Incident SLO impact
How the auto-impact panel computes burn rate and time to budget exhaustion.
When an incident lists affected services, every SLO bound to those services contributes to the auto-impact panel. The panel updates every 30 seconds while an incident is open and freezes on resolve.
What gets computed
For each affected SLO:
- Burn during incident: total seconds the metric was
unhealthybetween the incident'spublished_atand eitherresolved_ator now, whichever is earlier. - Percent of budget consumed: burn seconds divided by the SLO's total budget seconds. Total budget = window seconds × (1 − target%).
- Total budget remaining: the last-computed budget percentage from the periodic evaluator, not recomputed in the panel. It may be a few minutes stale.
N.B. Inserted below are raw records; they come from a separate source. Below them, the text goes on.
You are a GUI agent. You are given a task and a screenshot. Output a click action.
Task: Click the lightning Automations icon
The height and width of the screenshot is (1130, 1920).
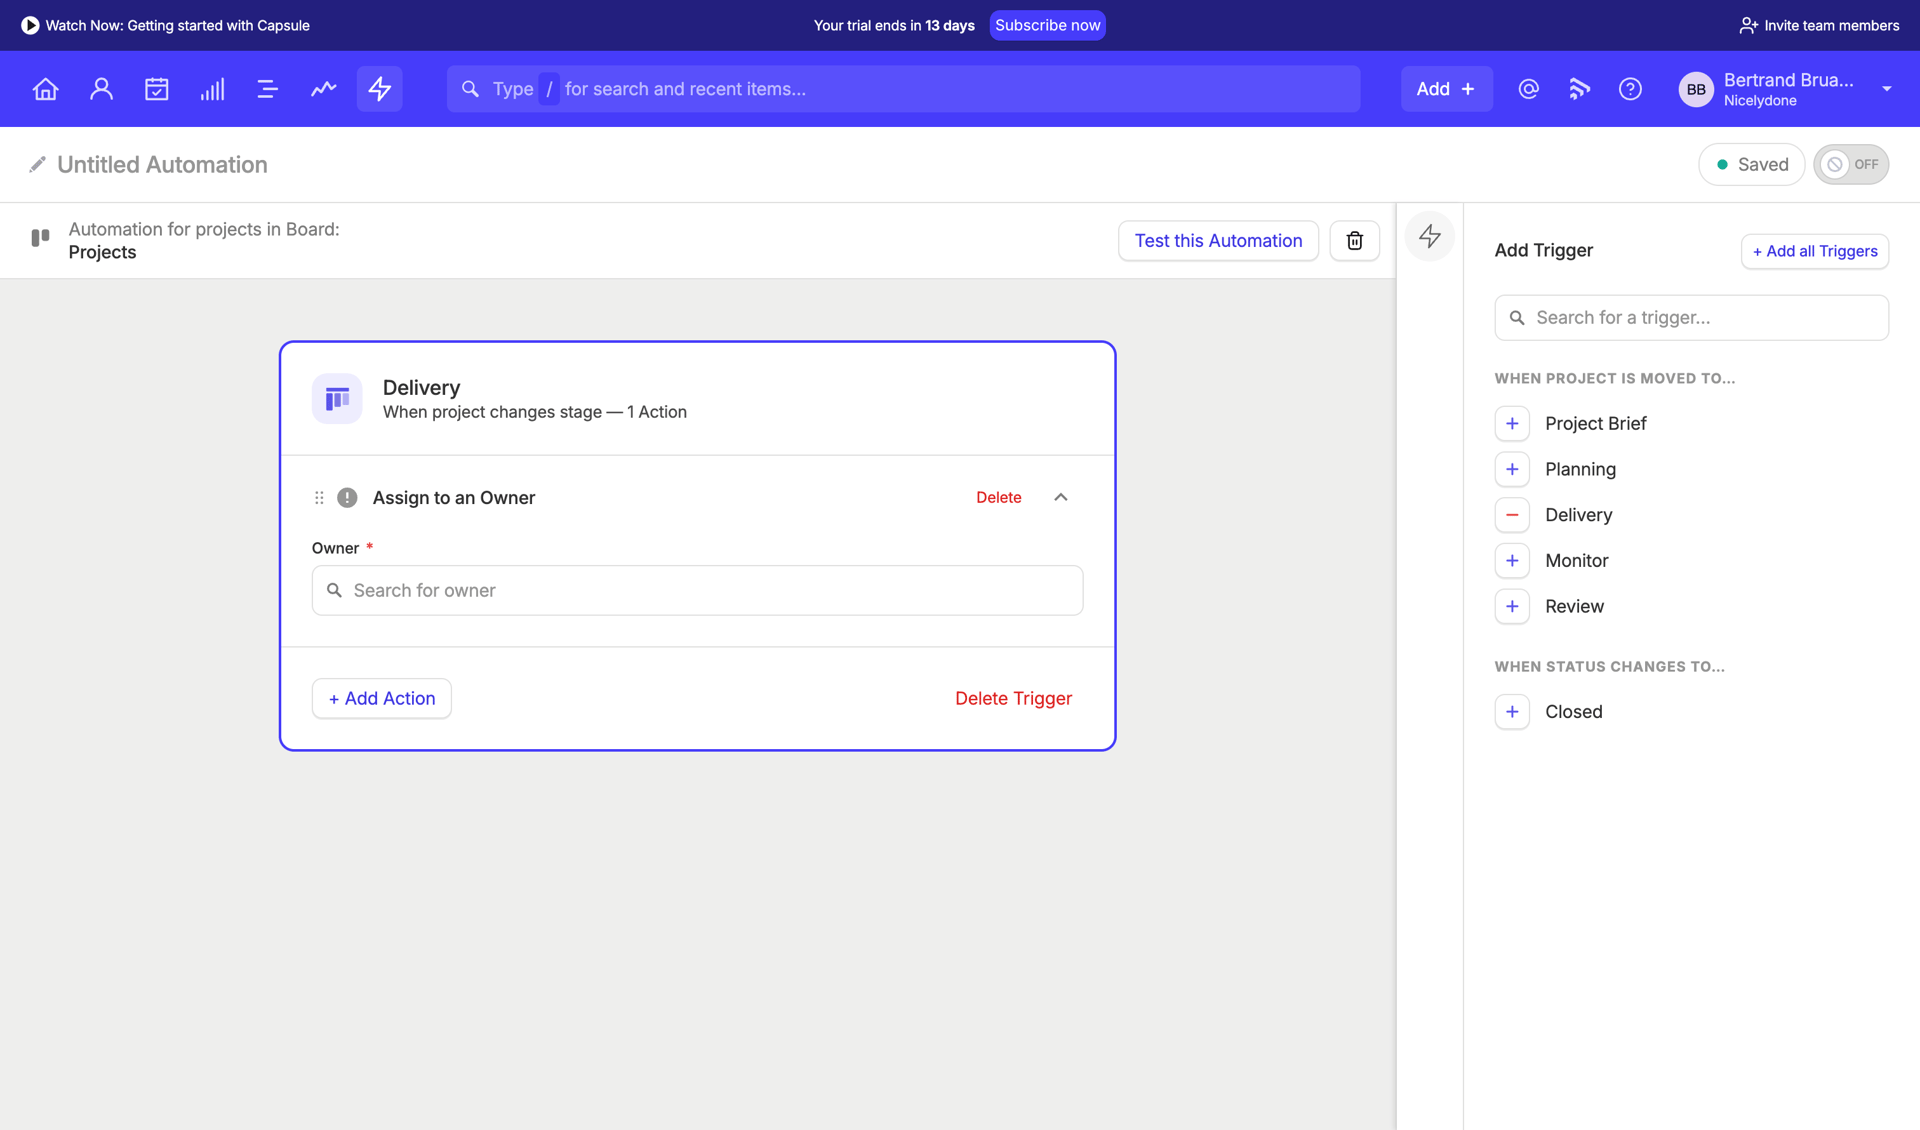point(379,89)
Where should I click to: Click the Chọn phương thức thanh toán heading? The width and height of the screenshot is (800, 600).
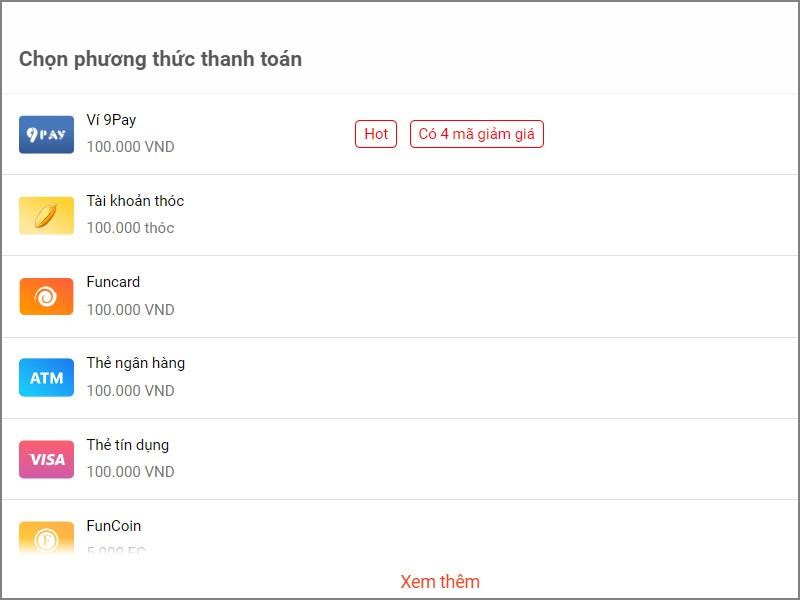tap(160, 59)
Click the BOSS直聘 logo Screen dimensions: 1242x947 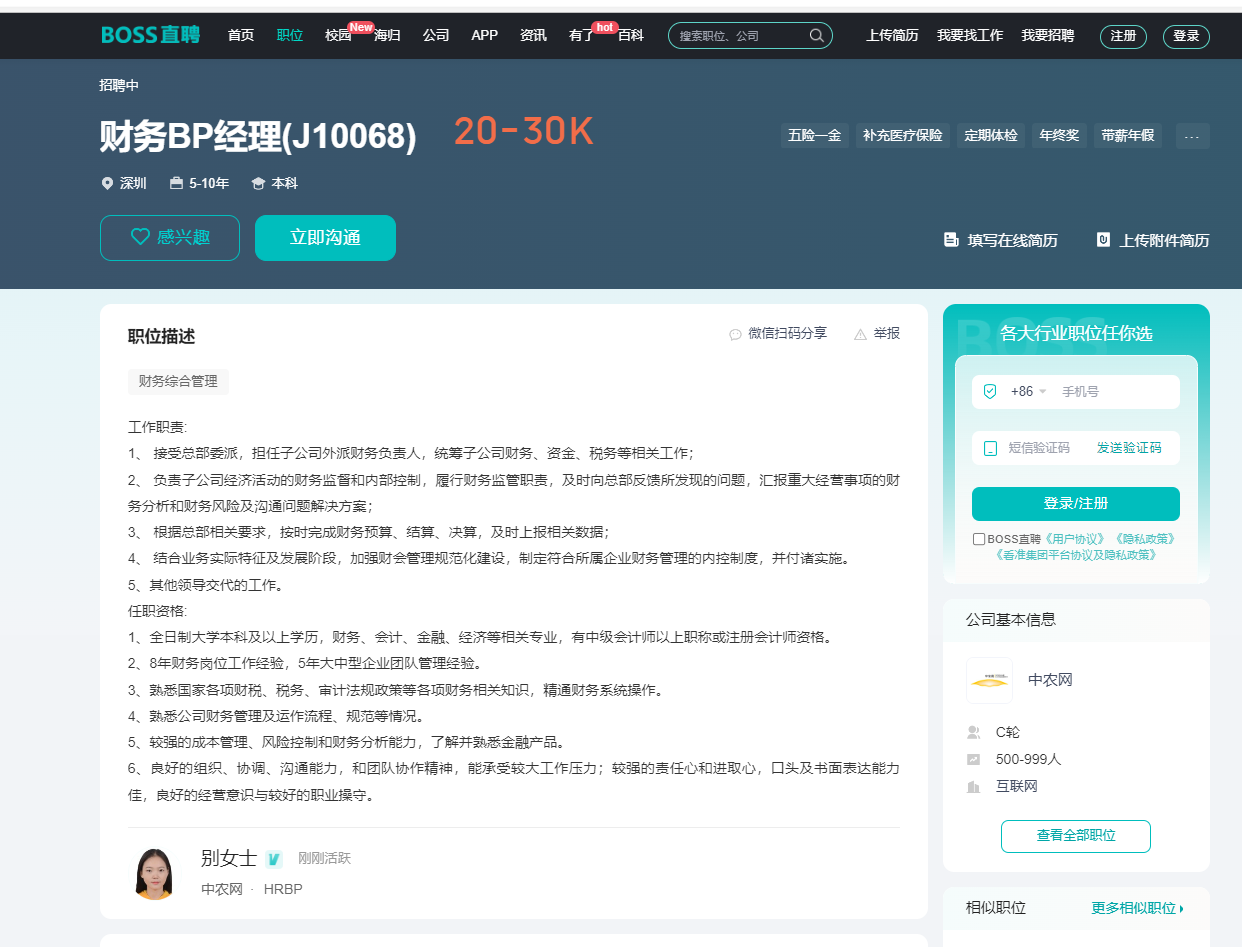point(150,35)

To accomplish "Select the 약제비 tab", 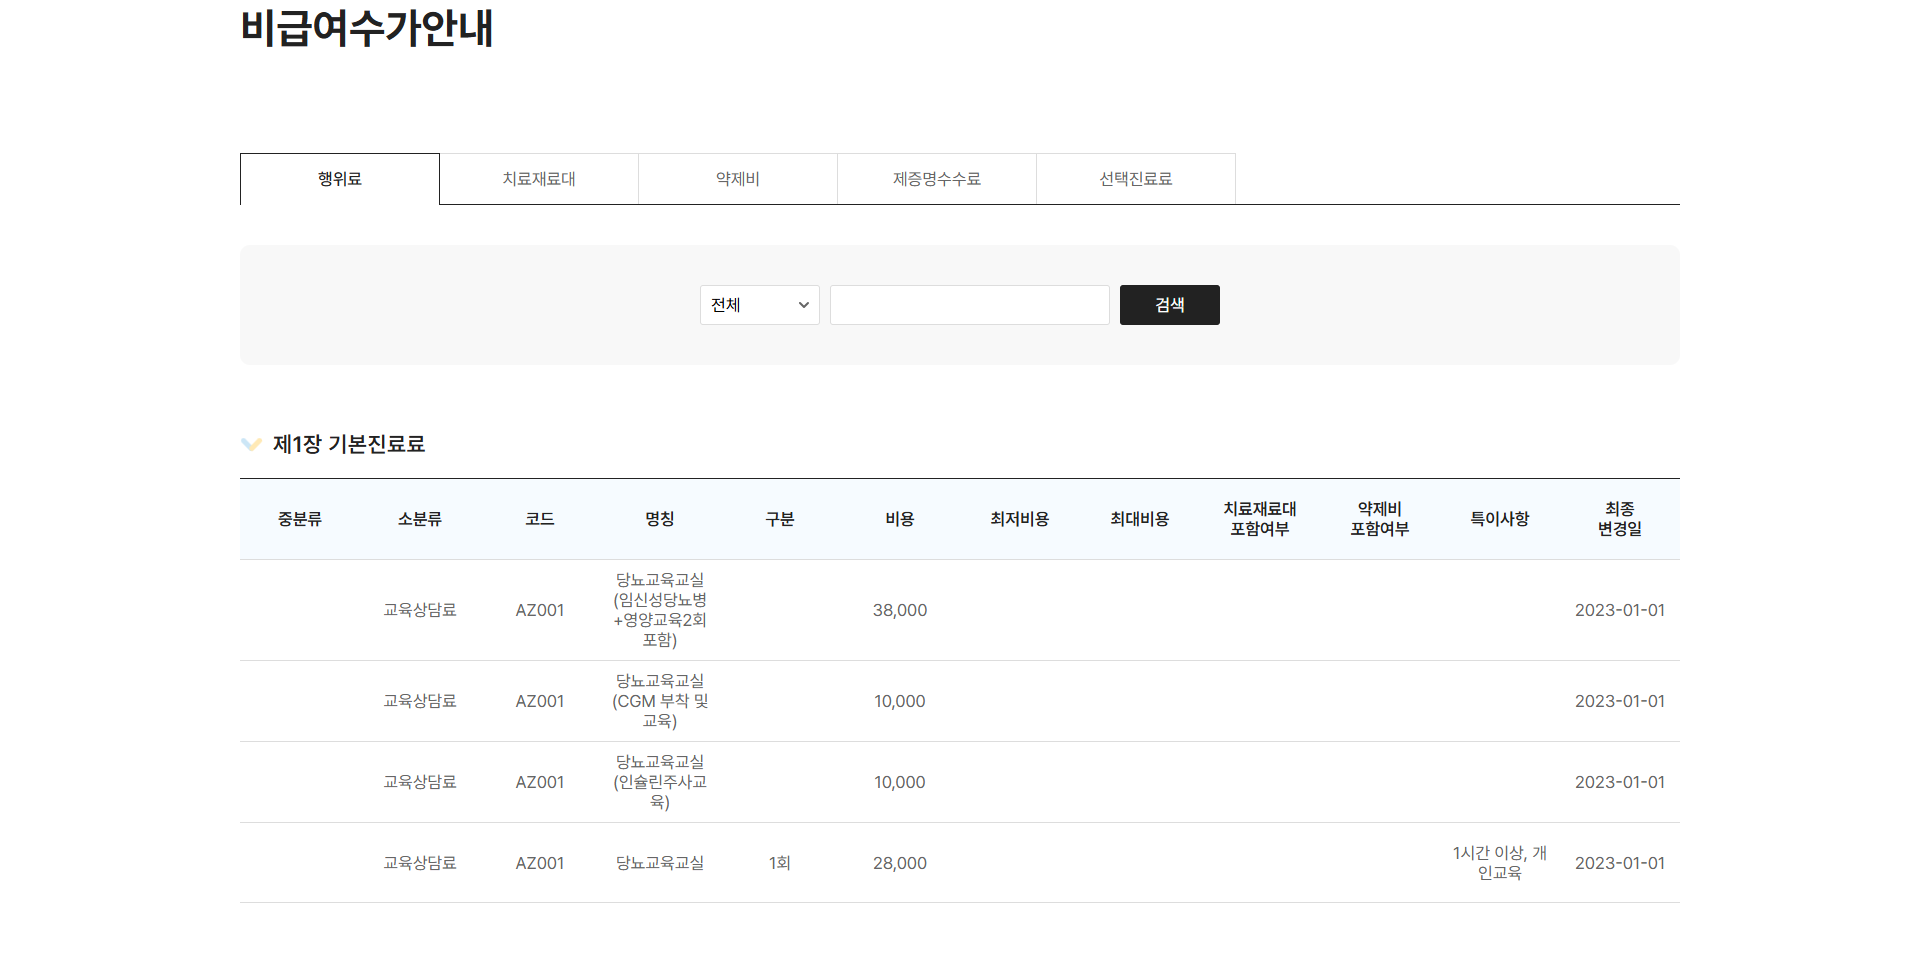I will pos(738,179).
- Time to exhaust: at the current burn rate (burn seconds / incident duration seconds), how long until the remaining budget reaches zero. Reported in minutes; null when the burn rate is zero.
Caching
Repeated panel polls within 30 seconds reuse the same computation (in-memory cache keyed by incident id). This keeps an open dashboard that polls every 30s from triggering redundant recomputation.
Sources of error
- Recorded metric history is the source of truth for burn. If the agent missed pushes during the incident, those gaps are not counted as unhealthy.
- The remaining-budget % comes from the most recent run of the periodic evaluator. If evaluation fell behind, the value can be stale by a few minutes. The burn-during-incident value is always fresh.
- Time-to-exhaust extrapolates a linear burn rate. Real systems rarely sustain a linear rate; treat the number as a rough budget rather than a precise countdown.
Public visibility
The auto-impact panel is console-only by default. A per-incident toggle exposes a slimmed view (burn % only, no time-to-exhaust) on the public incident page. Some operators choose to surface it for transparency; others view it as internal-only. The default is off.